** EXERCISE TASK **
Copy the will construction ruling below in full, word for word.

** TEXT BLOCK **
##############################

IN RE: Thomas V. WHITE, also known as Thomas Vincent White, also known as Thomas White, deceased. Stephanie White, respondent; Richard M. White, appellant.
In a will construction proceeding, Richard White, the executor and trustee of the estate of the decedent, Thomas V. White, appeals, as limited by his brief, from so much of an order of the Surrogate's Court, Richmond County (Fusco, S.), dated December 11, 2007, as denied his cross motion for summary judgment construing paragraphs Fourth and Fifth of the decedent's last will and testament, inter alia, to authorize the sale of certain real property by the trustee and confer upon the trustee absolute discretion with respect to the distribution of the proceeds from the sale of the property.
ORDERED that the order is affirmed insofar as appealed from, with costs.
Thomas White died on August 9, 2002. He was survived by his wife, Stephanie White, and three children from a prior marriage, one of whom remains a minor. The decedent named his wife as the guardian of the minor child, and his brother, Richard White, as his executor and trustee.
Pursuant to paragraph Fourth(D) of his last will and testament, the decedent funded a credit shelter trust (hereinafter the trust) for the benefit of his wife and three children with a house he owned in Normandy Beach, New Jersey (hereinafter the beach house), a house he owned in Staten Island, New York (hereinafter the Staten Island house), and more than $500,000 in cash.

##############################

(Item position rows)
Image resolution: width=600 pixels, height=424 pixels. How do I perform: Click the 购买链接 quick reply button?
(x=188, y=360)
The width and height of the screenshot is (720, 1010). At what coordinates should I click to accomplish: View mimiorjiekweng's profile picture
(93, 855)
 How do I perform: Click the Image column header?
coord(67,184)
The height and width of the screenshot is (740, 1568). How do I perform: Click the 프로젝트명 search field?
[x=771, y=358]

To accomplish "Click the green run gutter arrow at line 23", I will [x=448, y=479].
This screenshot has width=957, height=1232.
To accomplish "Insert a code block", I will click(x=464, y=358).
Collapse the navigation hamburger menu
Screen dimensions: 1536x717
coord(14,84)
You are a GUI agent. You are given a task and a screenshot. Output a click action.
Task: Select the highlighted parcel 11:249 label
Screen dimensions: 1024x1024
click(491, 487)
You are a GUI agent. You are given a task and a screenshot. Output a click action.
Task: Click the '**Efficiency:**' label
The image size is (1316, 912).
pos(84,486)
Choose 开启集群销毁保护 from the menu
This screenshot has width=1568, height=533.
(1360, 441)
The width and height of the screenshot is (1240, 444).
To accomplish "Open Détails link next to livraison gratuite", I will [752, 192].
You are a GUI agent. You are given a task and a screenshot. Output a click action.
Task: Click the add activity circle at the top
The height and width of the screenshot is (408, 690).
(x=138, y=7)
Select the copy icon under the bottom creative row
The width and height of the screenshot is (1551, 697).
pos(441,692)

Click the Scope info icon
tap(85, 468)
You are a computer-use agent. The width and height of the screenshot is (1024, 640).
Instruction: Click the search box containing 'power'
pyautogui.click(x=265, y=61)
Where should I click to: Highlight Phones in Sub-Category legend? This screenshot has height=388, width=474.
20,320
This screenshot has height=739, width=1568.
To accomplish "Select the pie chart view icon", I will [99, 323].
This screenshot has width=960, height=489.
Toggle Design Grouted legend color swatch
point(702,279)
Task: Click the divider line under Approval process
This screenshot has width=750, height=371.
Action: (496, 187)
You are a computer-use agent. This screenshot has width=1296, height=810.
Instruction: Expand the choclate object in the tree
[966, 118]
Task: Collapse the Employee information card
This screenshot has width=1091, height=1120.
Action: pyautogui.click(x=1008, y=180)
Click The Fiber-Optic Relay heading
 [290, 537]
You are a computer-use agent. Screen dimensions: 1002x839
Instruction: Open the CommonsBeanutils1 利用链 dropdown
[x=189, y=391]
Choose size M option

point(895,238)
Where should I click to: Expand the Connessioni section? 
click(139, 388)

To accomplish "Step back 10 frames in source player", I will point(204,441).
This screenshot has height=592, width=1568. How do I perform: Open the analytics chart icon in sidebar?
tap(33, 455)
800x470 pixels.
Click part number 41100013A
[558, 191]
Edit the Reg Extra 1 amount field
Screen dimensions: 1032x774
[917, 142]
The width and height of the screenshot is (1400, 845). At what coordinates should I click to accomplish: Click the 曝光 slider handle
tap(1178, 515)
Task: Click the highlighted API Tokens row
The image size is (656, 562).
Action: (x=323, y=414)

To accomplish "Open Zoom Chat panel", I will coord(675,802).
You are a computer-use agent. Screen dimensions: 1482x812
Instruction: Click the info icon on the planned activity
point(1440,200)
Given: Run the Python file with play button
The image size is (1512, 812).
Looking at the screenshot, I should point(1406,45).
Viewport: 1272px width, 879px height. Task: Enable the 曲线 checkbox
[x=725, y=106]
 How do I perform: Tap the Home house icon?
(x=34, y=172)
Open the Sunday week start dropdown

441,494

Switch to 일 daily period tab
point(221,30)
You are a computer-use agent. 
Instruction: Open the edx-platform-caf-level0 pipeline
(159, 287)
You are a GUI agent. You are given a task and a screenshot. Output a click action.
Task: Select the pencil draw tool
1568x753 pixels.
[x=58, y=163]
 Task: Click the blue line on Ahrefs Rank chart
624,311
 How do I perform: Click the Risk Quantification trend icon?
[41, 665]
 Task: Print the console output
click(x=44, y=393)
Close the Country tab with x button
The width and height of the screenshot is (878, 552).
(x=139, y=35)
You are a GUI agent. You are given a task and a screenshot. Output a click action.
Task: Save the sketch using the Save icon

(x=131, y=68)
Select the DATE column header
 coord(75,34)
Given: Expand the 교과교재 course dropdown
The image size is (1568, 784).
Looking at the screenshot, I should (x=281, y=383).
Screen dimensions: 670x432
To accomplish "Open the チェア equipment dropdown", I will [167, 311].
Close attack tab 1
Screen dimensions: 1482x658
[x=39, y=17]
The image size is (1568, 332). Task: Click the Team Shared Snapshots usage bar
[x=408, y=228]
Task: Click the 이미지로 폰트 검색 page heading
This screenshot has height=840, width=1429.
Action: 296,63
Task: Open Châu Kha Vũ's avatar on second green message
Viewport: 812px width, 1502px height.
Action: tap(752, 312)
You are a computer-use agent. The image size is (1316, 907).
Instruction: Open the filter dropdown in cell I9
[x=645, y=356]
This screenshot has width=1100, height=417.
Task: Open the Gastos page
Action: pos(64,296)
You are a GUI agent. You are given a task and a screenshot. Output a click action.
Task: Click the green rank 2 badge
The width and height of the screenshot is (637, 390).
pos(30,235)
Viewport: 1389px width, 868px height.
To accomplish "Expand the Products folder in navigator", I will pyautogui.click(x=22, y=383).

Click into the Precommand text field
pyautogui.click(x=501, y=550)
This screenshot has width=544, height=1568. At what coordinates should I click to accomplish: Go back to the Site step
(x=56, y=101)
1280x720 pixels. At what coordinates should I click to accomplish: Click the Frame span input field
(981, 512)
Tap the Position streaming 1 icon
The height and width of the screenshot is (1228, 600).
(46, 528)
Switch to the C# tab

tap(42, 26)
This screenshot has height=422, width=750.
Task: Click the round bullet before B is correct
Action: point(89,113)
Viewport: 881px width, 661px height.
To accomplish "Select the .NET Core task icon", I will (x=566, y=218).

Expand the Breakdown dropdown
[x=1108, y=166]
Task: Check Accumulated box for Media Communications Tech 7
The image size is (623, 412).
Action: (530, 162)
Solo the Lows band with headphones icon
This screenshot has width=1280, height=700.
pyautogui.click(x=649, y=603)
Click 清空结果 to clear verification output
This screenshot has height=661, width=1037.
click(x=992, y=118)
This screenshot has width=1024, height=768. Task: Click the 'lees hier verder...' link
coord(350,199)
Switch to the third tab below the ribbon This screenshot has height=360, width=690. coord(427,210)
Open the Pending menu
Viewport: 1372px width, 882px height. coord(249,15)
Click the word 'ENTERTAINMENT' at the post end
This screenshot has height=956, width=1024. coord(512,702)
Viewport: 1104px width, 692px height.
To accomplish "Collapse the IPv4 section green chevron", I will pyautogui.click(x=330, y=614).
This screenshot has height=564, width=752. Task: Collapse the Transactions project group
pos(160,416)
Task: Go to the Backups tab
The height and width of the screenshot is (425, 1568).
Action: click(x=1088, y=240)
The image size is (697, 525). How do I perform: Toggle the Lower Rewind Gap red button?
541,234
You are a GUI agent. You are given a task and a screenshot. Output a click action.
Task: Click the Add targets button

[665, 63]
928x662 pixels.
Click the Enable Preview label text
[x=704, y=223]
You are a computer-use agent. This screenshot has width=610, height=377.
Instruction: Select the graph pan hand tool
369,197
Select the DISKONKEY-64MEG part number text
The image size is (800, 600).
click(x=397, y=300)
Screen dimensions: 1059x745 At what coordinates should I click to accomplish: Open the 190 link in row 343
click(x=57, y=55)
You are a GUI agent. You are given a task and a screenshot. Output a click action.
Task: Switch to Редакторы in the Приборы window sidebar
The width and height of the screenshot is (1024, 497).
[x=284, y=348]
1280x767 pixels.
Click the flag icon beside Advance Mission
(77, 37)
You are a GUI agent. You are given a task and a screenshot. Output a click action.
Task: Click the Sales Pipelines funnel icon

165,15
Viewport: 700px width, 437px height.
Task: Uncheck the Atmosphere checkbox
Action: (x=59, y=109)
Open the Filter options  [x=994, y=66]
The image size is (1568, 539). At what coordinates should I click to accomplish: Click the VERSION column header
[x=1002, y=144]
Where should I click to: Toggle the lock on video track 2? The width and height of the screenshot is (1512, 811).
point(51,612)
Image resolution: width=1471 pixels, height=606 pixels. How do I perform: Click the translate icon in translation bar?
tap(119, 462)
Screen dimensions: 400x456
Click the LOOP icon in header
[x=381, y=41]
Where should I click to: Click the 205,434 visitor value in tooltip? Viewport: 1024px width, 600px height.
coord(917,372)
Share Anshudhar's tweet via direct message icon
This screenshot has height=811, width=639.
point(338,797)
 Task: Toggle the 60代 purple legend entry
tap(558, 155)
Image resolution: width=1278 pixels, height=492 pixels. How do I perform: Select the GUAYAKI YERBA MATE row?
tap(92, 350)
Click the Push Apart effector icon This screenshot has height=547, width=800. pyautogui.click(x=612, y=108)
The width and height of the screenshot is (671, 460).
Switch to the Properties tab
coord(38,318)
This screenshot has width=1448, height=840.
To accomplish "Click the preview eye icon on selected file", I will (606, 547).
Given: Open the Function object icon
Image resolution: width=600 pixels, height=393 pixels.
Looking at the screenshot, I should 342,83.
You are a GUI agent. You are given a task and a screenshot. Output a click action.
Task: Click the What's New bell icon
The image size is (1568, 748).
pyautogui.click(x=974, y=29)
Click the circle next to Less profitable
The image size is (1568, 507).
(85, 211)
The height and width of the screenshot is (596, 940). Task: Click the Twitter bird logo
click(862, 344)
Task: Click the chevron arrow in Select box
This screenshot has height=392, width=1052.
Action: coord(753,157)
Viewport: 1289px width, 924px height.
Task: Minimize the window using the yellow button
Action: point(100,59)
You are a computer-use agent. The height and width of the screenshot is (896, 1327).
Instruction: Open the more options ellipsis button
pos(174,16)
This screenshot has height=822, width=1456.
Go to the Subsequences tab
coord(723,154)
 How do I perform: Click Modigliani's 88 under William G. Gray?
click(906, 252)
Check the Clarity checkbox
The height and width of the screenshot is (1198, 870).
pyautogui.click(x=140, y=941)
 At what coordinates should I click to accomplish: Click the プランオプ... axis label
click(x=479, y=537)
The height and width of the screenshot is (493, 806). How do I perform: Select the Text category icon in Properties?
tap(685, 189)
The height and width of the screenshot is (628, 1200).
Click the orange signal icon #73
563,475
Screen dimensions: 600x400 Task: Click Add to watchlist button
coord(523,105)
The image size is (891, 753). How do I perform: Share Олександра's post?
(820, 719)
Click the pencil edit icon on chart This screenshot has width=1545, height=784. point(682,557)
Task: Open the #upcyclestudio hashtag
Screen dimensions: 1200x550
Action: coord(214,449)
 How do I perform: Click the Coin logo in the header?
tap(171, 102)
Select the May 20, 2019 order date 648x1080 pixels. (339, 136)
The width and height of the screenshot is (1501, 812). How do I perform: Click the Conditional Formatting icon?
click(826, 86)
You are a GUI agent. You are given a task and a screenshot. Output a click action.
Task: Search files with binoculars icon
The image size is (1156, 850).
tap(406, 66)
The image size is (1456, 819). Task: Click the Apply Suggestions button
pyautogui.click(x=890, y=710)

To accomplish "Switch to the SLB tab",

##############################

** RESULT BELOW **
IN RE: Thomas V. WHITE, also known as Thomas Vincent White, also known as Thomas White, deceased. Stephanie White, respondent; Richard M. White, appellant.
In a will construction proceeding, Richard White, the executor and trustee of the estate of the decedent, Thomas V. White, appeals, as limited by his brief, from so much of an order of the Surrogate's Court, Richmond County (Fusco, S.), dated December 11, 2007, as denied his cross motion for summary judgment construing paragraphs Fourth and Fifth of the decedent's last will and testament, inter alia, to authorize the sale of certain real property by the trustee and confer upon the trustee absolute discretion with respect to the distribution of the proceeds from the sale of the property.
ORDERED that the order is affirmed insofar as appealed from, with costs.
Thomas White died on August 9, 2002. He was survived by his wife, Stephanie White, and three children from a prior marriage, one of whom remains a minor. The decedent named his wife as the guardian of the minor child, and his brother, Richard White, as his executor and trustee.
Pursuant to paragraph Fourth(D) of his last will and testament, the decedent funded a credit shelter trust (hereinafter the trust) for the benefit of his wife and three children with a house he owned in Normandy Beach, New Jersey (hereinafter the beach house), a house he owned in Staten Island, New York (hereinafter the Staten Island house), and more than $500,000 in cash.